─── Exercise materials ───

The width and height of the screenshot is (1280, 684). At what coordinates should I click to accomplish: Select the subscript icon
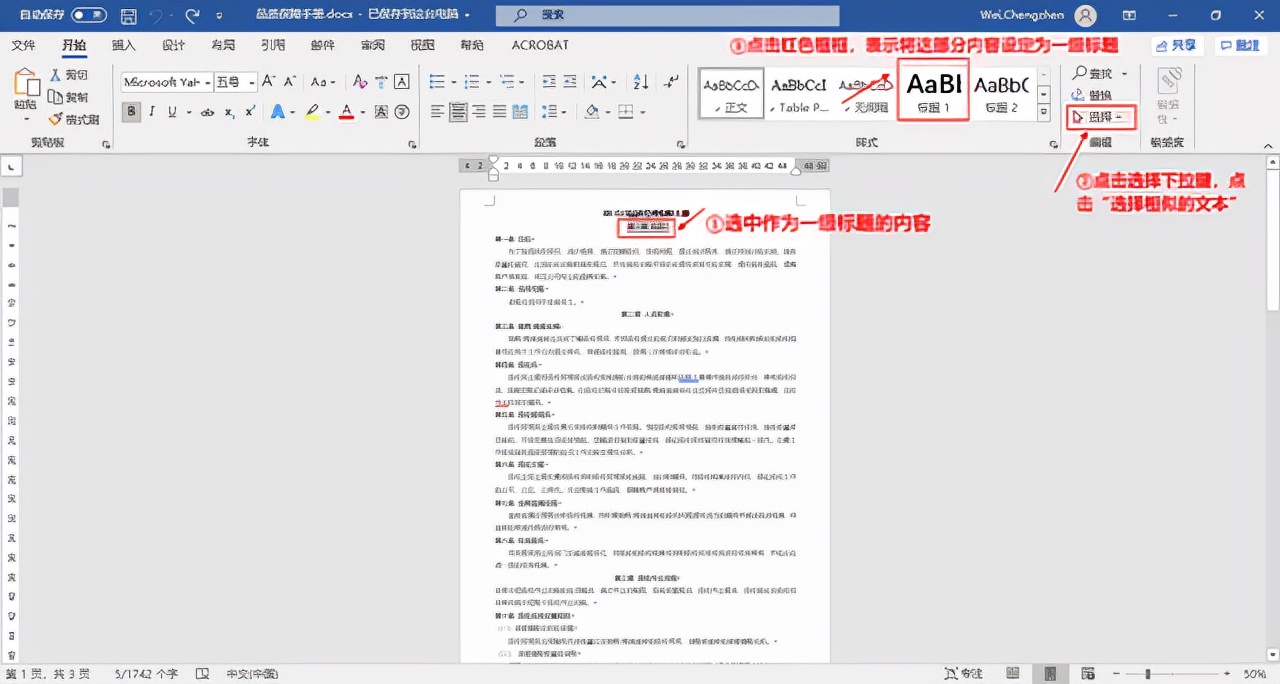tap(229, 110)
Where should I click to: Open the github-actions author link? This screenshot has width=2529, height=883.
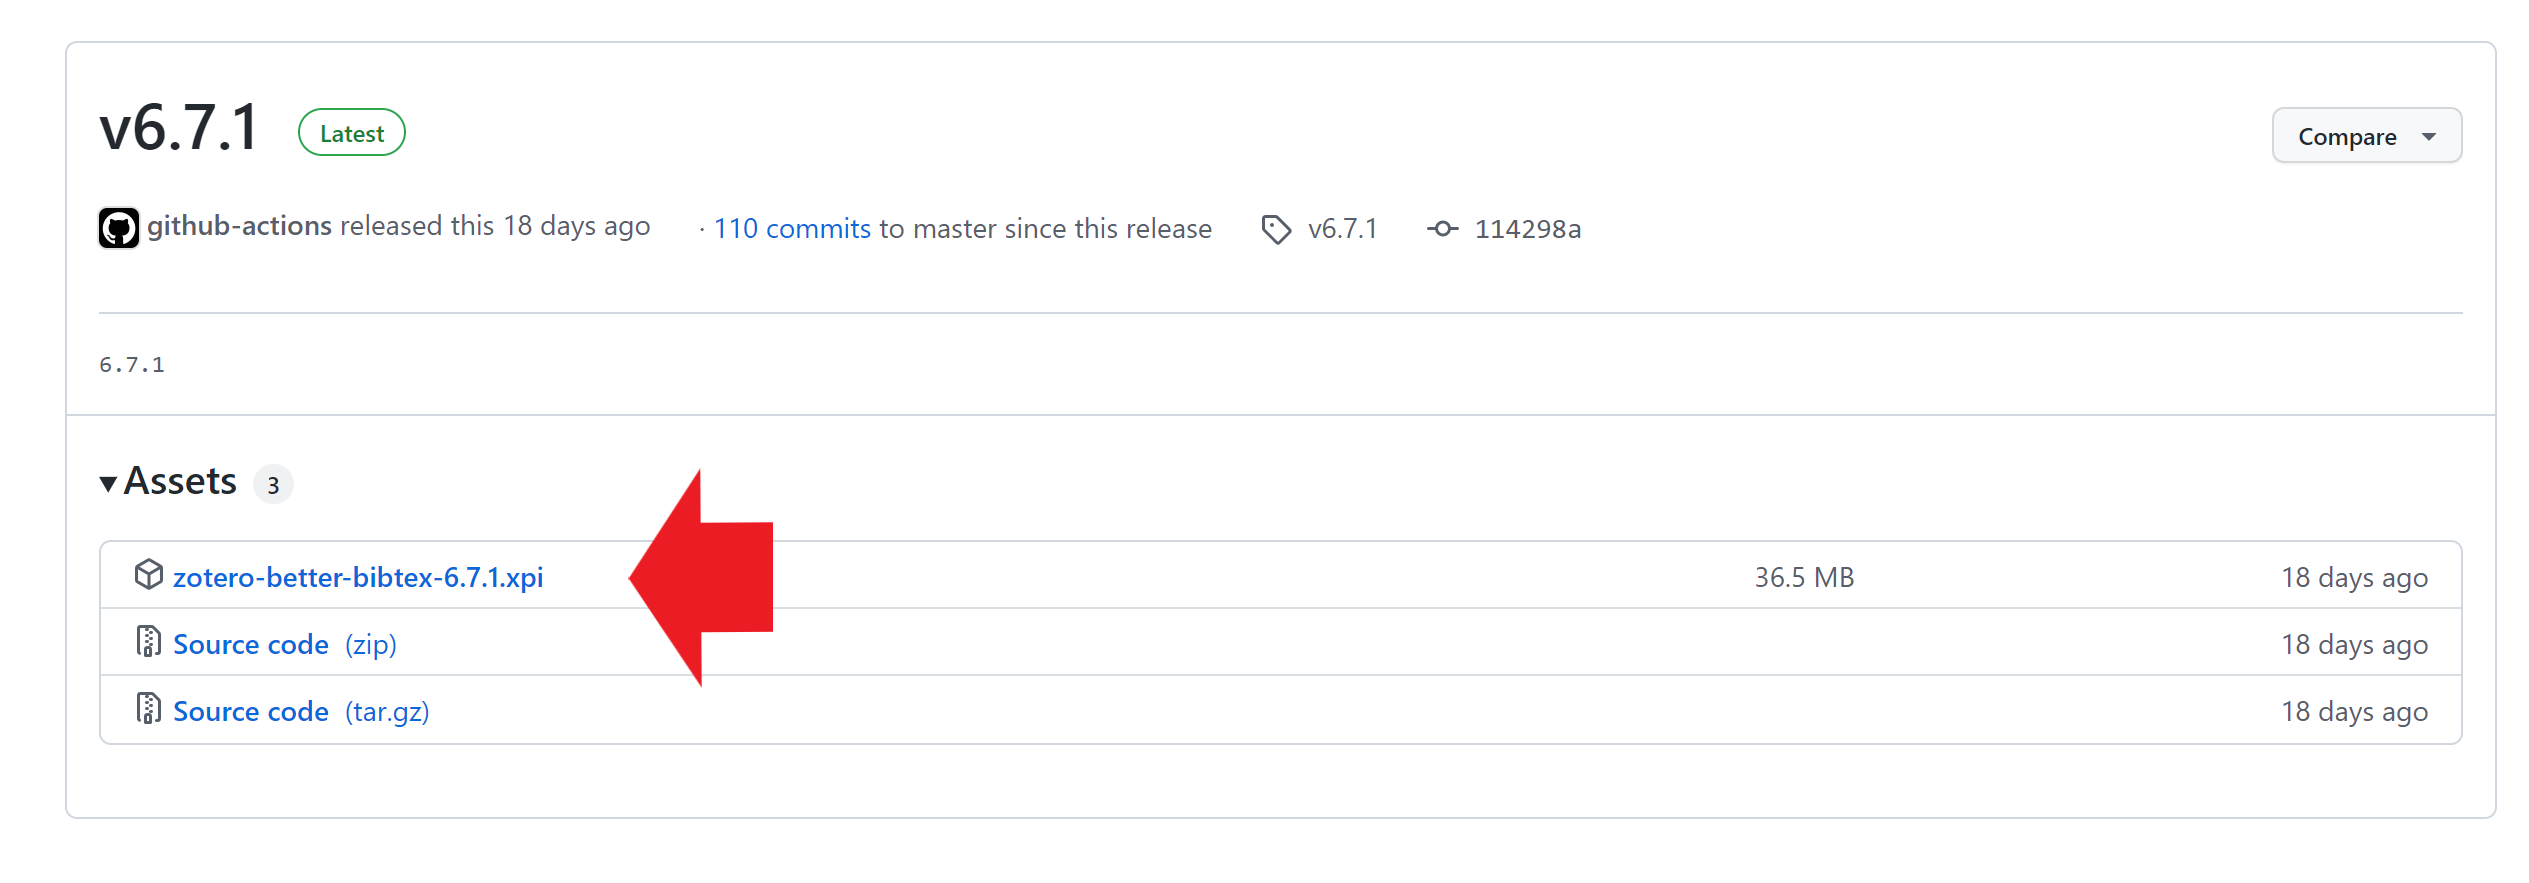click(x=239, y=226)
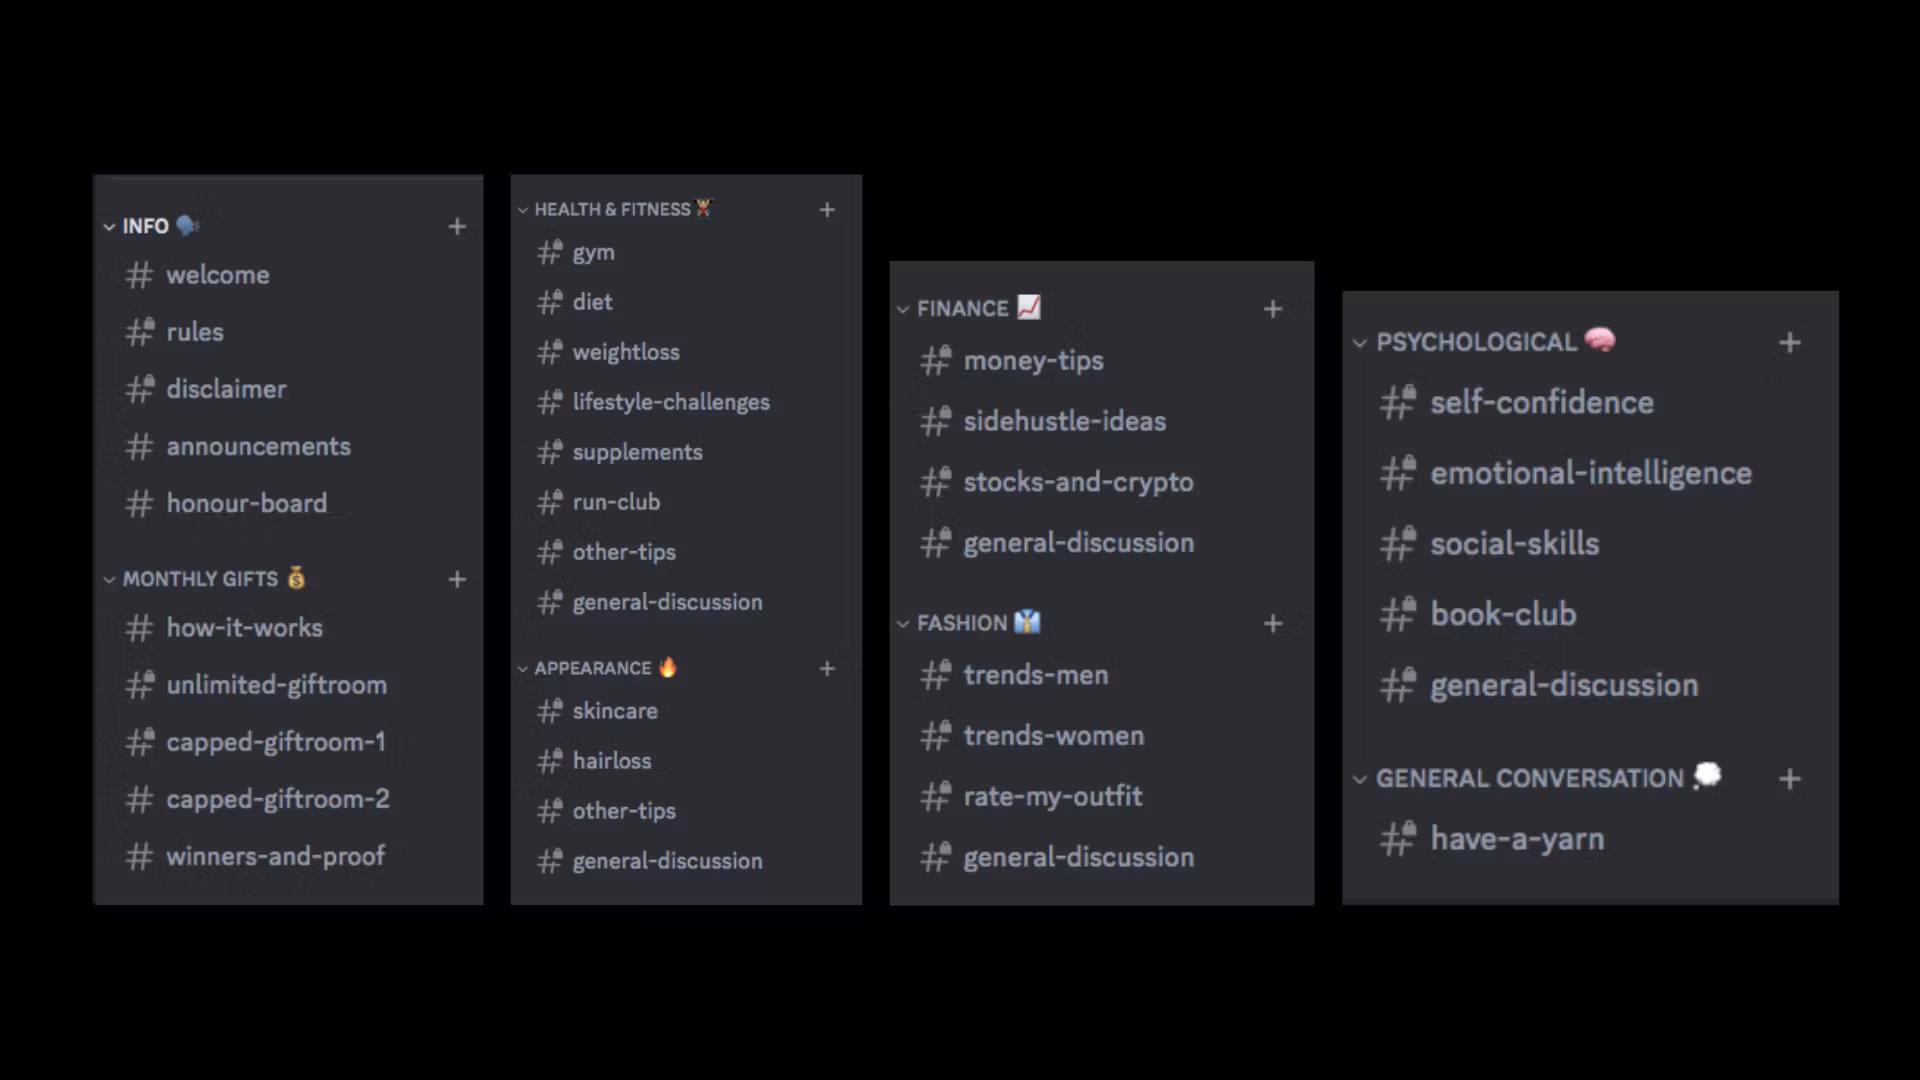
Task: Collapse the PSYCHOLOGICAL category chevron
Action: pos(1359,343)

───

● What to work on: When you copy the entries above, reproduce each line exactly and leave out any pictures.

● Result for this task:
The width and height of the screenshot is (1280, 684). At what coordinates should I click to accomplish: Select the subscript icon
tap(229, 110)
Where should I click to: Open the github-actions author link? This screenshot has width=2529, height=883.
click(x=239, y=226)
Task: Collapse the PSYCHOLOGICAL category chevron
Action: pos(1359,343)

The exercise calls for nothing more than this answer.